The data:

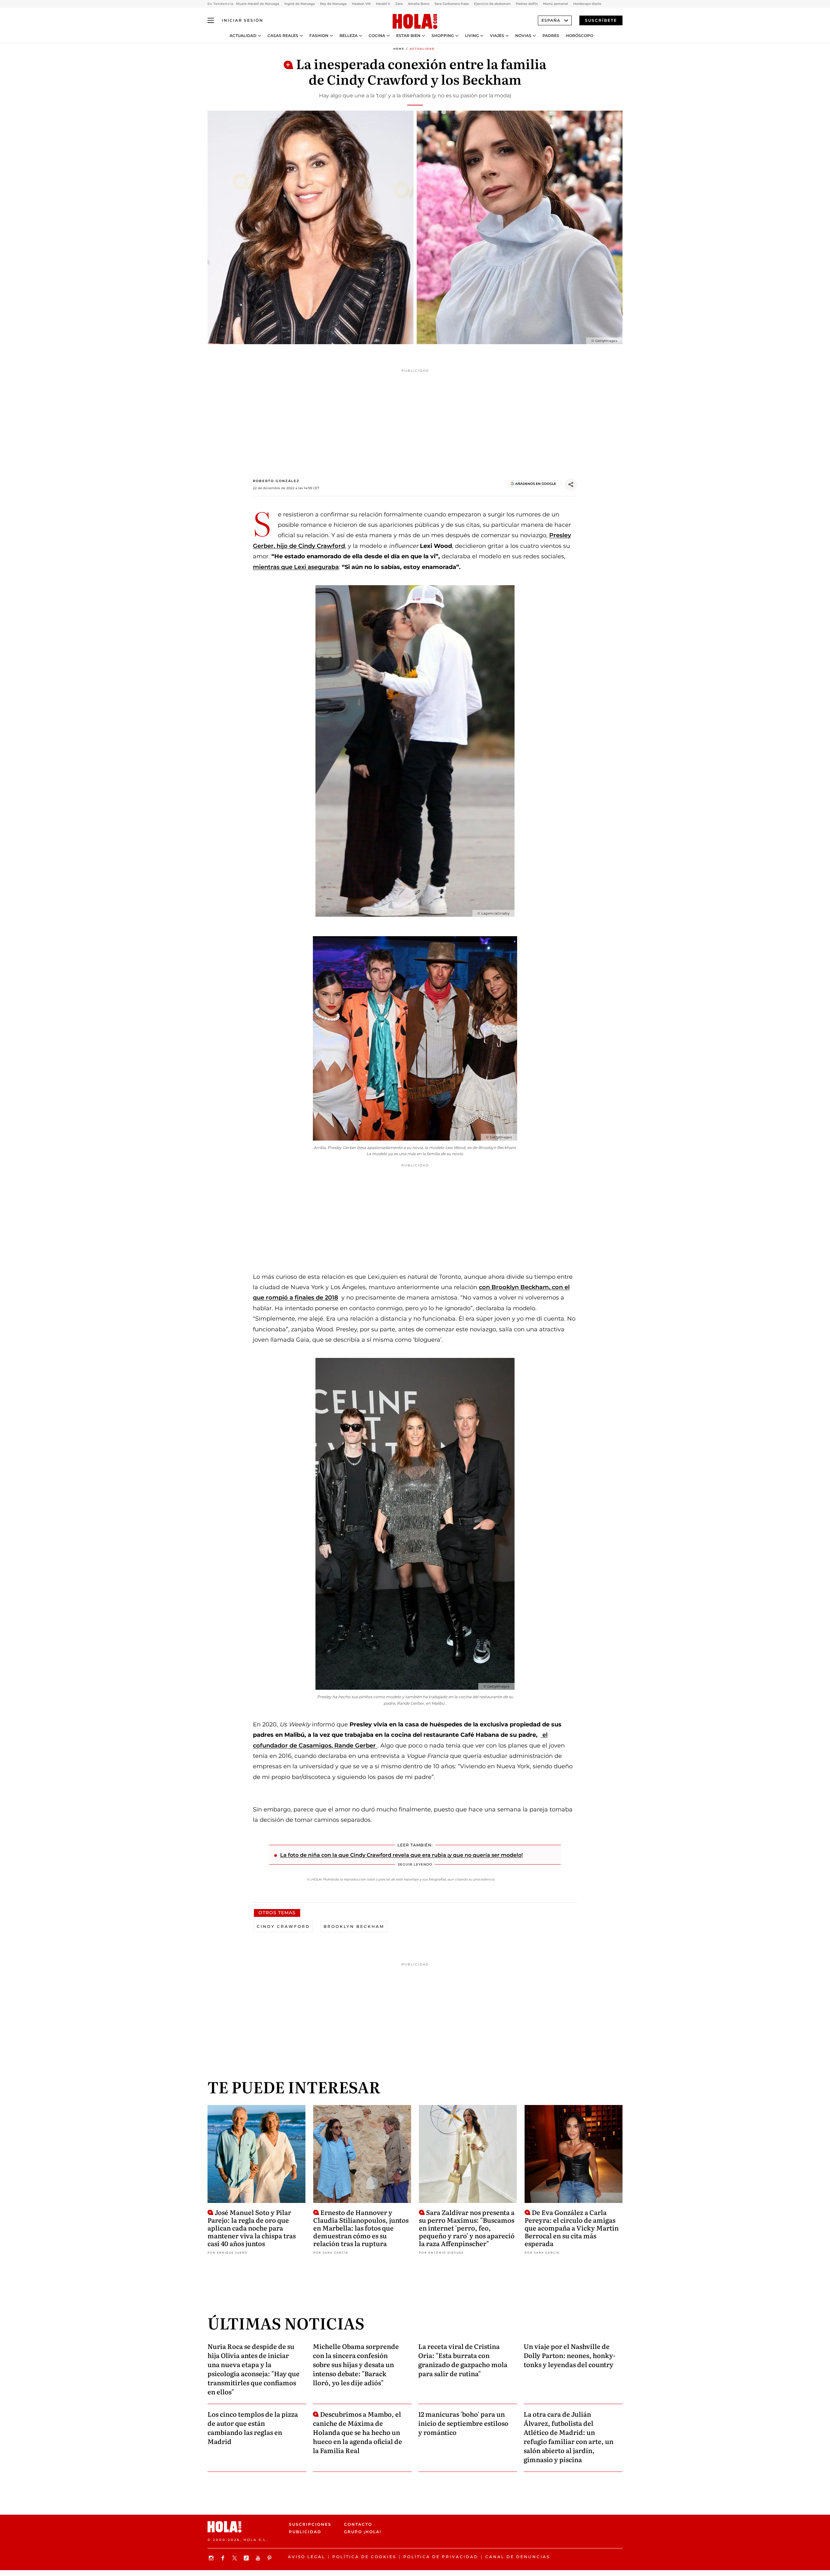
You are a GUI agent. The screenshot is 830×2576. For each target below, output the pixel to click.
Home (398, 48)
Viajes (497, 35)
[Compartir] (571, 485)
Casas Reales (282, 35)
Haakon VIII (361, 4)
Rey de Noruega (333, 4)
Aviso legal (306, 2556)
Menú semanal (555, 4)
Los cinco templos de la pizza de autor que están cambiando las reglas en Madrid (253, 2427)
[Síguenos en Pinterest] (270, 2558)
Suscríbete (601, 20)
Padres (550, 35)
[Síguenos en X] (235, 2558)
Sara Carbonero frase (451, 4)
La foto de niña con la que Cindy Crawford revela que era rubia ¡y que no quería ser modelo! (401, 1855)
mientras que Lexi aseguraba (296, 567)
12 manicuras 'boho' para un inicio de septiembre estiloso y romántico (463, 2423)
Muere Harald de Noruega (257, 4)
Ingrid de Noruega (299, 4)
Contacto (358, 2524)
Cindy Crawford (283, 1926)
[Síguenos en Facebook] (223, 2558)
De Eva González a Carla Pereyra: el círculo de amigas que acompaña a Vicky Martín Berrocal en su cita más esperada (572, 2227)
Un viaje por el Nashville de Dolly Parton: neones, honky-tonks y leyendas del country (569, 2355)
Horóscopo (579, 35)
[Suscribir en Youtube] (258, 2558)
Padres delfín (527, 4)
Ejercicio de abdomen (492, 4)
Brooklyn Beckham (354, 1926)
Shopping (443, 35)
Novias (523, 35)
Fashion (318, 35)
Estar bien (408, 35)
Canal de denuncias (517, 2556)
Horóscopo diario (587, 4)
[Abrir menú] (211, 20)
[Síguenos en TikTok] (247, 2558)
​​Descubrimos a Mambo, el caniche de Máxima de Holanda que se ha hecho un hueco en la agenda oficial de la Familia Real (357, 2432)
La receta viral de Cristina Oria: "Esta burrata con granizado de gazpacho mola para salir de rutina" (462, 2359)
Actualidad (243, 35)
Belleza (348, 35)
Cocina (377, 35)
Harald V (383, 4)
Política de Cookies (364, 2556)
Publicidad (305, 2531)
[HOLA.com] (415, 22)
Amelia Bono (418, 4)
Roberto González (276, 481)
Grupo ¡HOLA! (362, 2531)
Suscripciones (310, 2524)
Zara (399, 4)
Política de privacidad (440, 2556)
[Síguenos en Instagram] (212, 2558)
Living (472, 35)
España (550, 20)
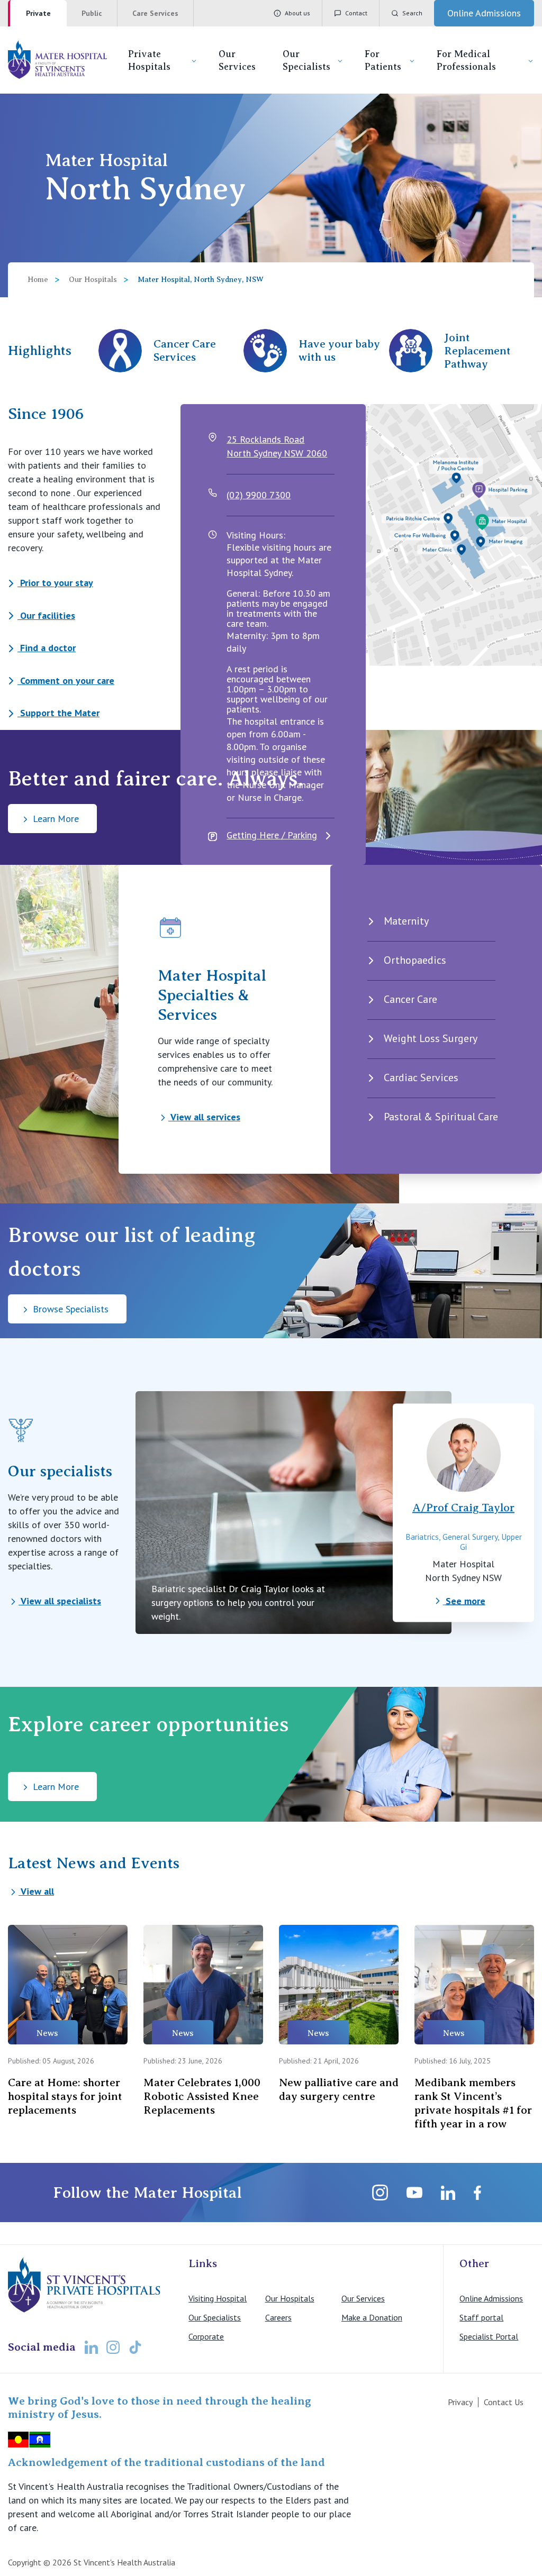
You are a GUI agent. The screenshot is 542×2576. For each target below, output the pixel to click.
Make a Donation (371, 2317)
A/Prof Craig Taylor (463, 1507)
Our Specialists (306, 60)
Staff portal (481, 2317)
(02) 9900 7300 (259, 495)
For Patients (383, 60)
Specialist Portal (488, 2336)
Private (38, 13)
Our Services (237, 60)
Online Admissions (491, 2298)
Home (38, 280)
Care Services (155, 13)
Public (92, 13)
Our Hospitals (93, 280)
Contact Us (503, 2402)
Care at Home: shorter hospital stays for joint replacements (65, 2096)
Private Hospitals (149, 60)
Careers (278, 2317)
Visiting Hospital (217, 2298)
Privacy (460, 2402)
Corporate (206, 2336)
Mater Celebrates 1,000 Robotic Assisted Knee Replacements (201, 2096)
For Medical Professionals (466, 60)
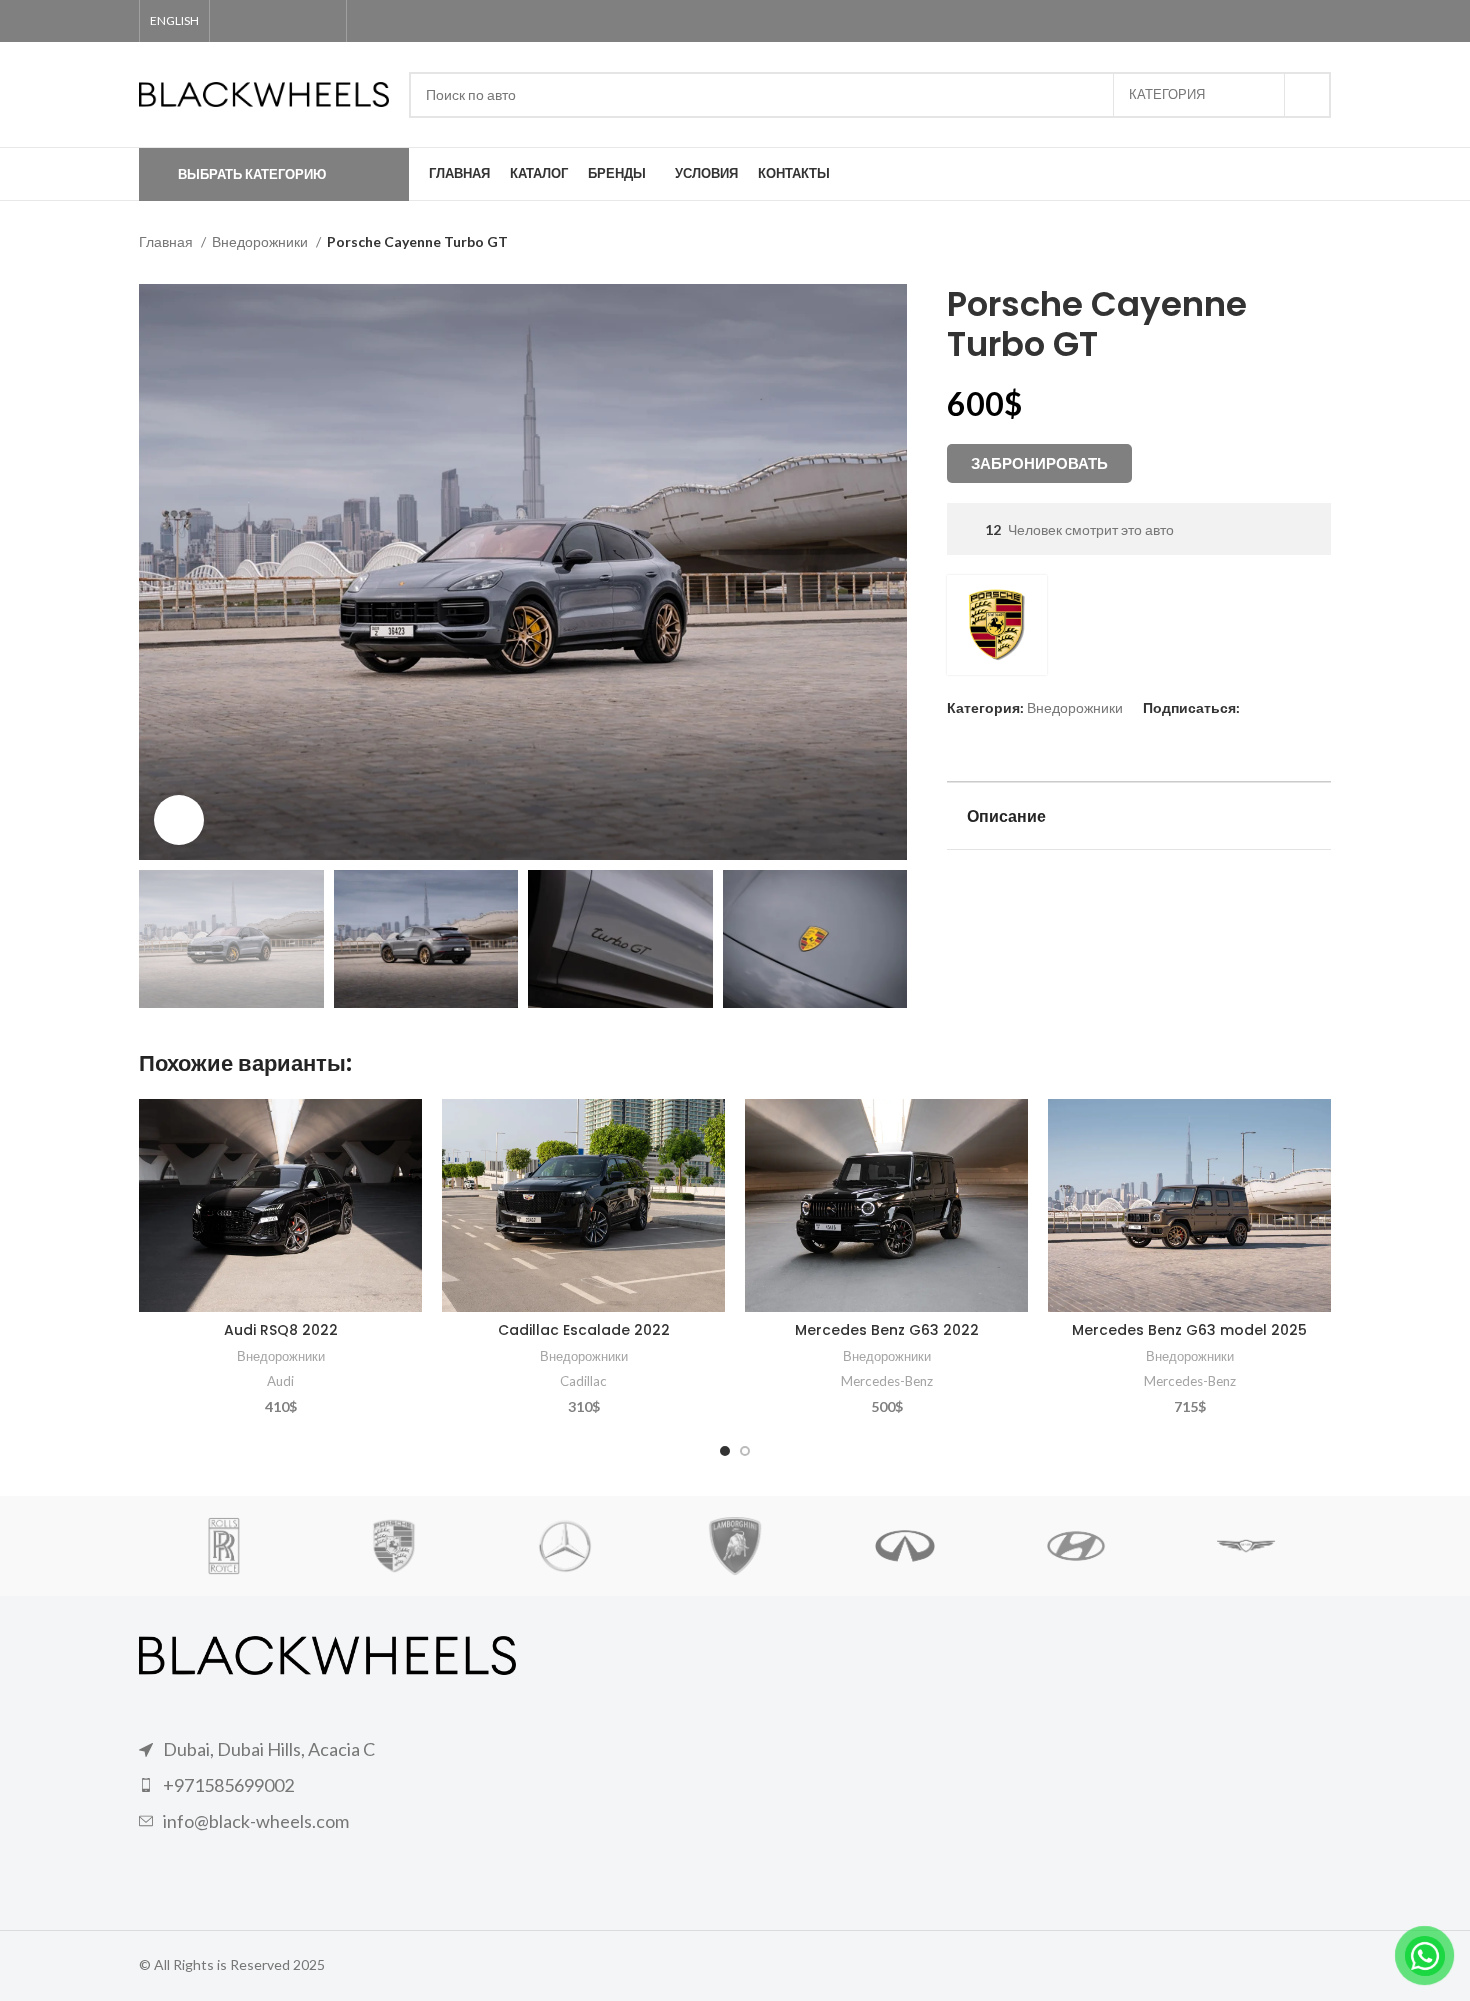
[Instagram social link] (263, 21)
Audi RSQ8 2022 (281, 1330)
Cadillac (583, 1381)
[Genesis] (1246, 1546)
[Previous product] (1281, 244)
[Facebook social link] (234, 21)
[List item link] (327, 1785)
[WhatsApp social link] (292, 21)
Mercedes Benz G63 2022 (887, 1330)
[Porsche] (394, 1546)
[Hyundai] (1075, 1546)
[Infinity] (905, 1546)
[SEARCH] (1308, 95)
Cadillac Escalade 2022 (584, 1330)
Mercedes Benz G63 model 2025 (1189, 1330)
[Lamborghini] (735, 1546)
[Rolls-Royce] (224, 1546)
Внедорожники (261, 241)
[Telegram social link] (321, 21)
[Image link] (327, 1653)
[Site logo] (264, 92)
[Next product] (1321, 244)
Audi (280, 1381)
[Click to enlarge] (179, 820)
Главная (167, 241)
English (174, 20)
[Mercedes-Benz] (565, 1546)
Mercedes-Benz (887, 1381)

Exercise requirements: Output all data exactly, omitting images.

Answer for this exercise:
You are a GUI agent. The screenshot is 830×2576. For each target below, output the pixel to click.
Home (398, 48)
Viajes (497, 35)
[Compartir] (571, 485)
Casas Reales (282, 35)
Haakon VIII (361, 4)
Rey de Noruega (333, 4)
Aviso legal (306, 2556)
Menú semanal (555, 4)
Los cinco templos de la pizza de autor que están cambiando las reglas en Madrid (253, 2427)
[Síguenos en Pinterest] (270, 2558)
Suscríbete (601, 20)
Padres (550, 35)
[Síguenos en X] (235, 2558)
Sara Carbonero frase (451, 4)
La foto de niña con la que Cindy Crawford revela que era rubia ¡y que no quería ser modelo! (401, 1855)
mientras que Lexi aseguraba (296, 567)
12 manicuras 'boho' para un inicio de septiembre estiloso y romántico (463, 2423)
Muere Harald de Noruega (257, 4)
Ingrid de Noruega (299, 4)
Contacto (358, 2524)
Cindy Crawford (283, 1926)
[Síguenos en Facebook] (223, 2558)
De Eva González a Carla Pereyra: el círculo de amigas que acompaña a Vicky Martín Berrocal en su cita más esperada (572, 2227)
Un viaje por el Nashville de Dolly Parton: neones, honky-tonks y leyendas del country (569, 2355)
Horóscopo (579, 35)
[Suscribir en Youtube] (258, 2558)
Padres delfín (527, 4)
Ejercicio de abdomen (492, 4)
Brooklyn Beckham (354, 1926)
Shopping (443, 35)
Novias (523, 35)
Fashion (318, 35)
Estar bien (408, 35)
Canal de denuncias (517, 2556)
Horóscopo diario (587, 4)
[Abrir menú] (211, 20)
[Síguenos en TikTok] (247, 2558)
​​Descubrimos a Mambo, el caniche de Máxima de Holanda que se ha hecho un hueco en la agenda oficial de la Familia Real (357, 2432)
La receta viral de Cristina Oria: "Esta burrata con granizado de gazpacho mola para salir de rutina" (462, 2359)
Actualidad (243, 35)
Belleza (348, 35)
Cocina (377, 35)
Harald V (383, 4)
Política de Cookies (364, 2556)
Publicidad (305, 2531)
[HOLA.com] (415, 22)
Amelia Bono (418, 4)
Roberto González (276, 481)
Grupo ¡HOLA! (362, 2531)
Suscripciones (310, 2524)
Zara (399, 4)
Política de privacidad (440, 2556)
[Síguenos en Instagram] (212, 2558)
Living (472, 35)
España (550, 20)
You are a GUI agent. The screenshot is 542×2576. For each target below, output the pixel to click.
Make a Donation (371, 2317)
A/Prof Craig Taylor (463, 1507)
Our Specialists (306, 60)
Staff portal (481, 2317)
(02) 9900 7300 (259, 495)
For Patients (383, 60)
Specialist Portal (488, 2336)
Private (38, 13)
Our Services (237, 60)
Online Admissions (491, 2298)
Home (38, 280)
Care Services (155, 13)
Public (92, 13)
Our Hospitals (93, 280)
Contact Us (503, 2402)
Care at Home: shorter hospital stays for joint replacements (65, 2096)
Private Hospitals (149, 60)
Careers (278, 2317)
Visiting Hospital (217, 2298)
Privacy (460, 2402)
Corporate (206, 2336)
Mater Celebrates 1,000 Robotic Assisted Knee Replacements (201, 2096)
For Medical Professionals (466, 60)
[Instagram social link] (263, 21)
Audi RSQ8 2022 (281, 1330)
Cadillac (583, 1381)
[Genesis] (1246, 1546)
[Previous product] (1281, 244)
[Facebook social link] (234, 21)
[List item link] (327, 1785)
[WhatsApp social link] (292, 21)
Mercedes Benz G63 2022 (887, 1330)
[Porsche] (394, 1546)
[Hyundai] (1075, 1546)
[Infinity] (905, 1546)
[SEARCH] (1308, 95)
Cadillac Escalade 2022 (584, 1330)
Mercedes Benz G63 model 2025 (1189, 1330)
[Lamborghini] (735, 1546)
[Rolls-Royce] (224, 1546)
Внедорожники (261, 241)
[Telegram social link] (321, 21)
[Image link] (327, 1653)
[Site logo] (264, 92)
[Next product] (1321, 244)
Audi (280, 1381)
[Click to enlarge] (179, 820)
Главная (167, 241)
English (174, 20)
[Mercedes-Benz] (565, 1546)
Mercedes-Benz (887, 1381)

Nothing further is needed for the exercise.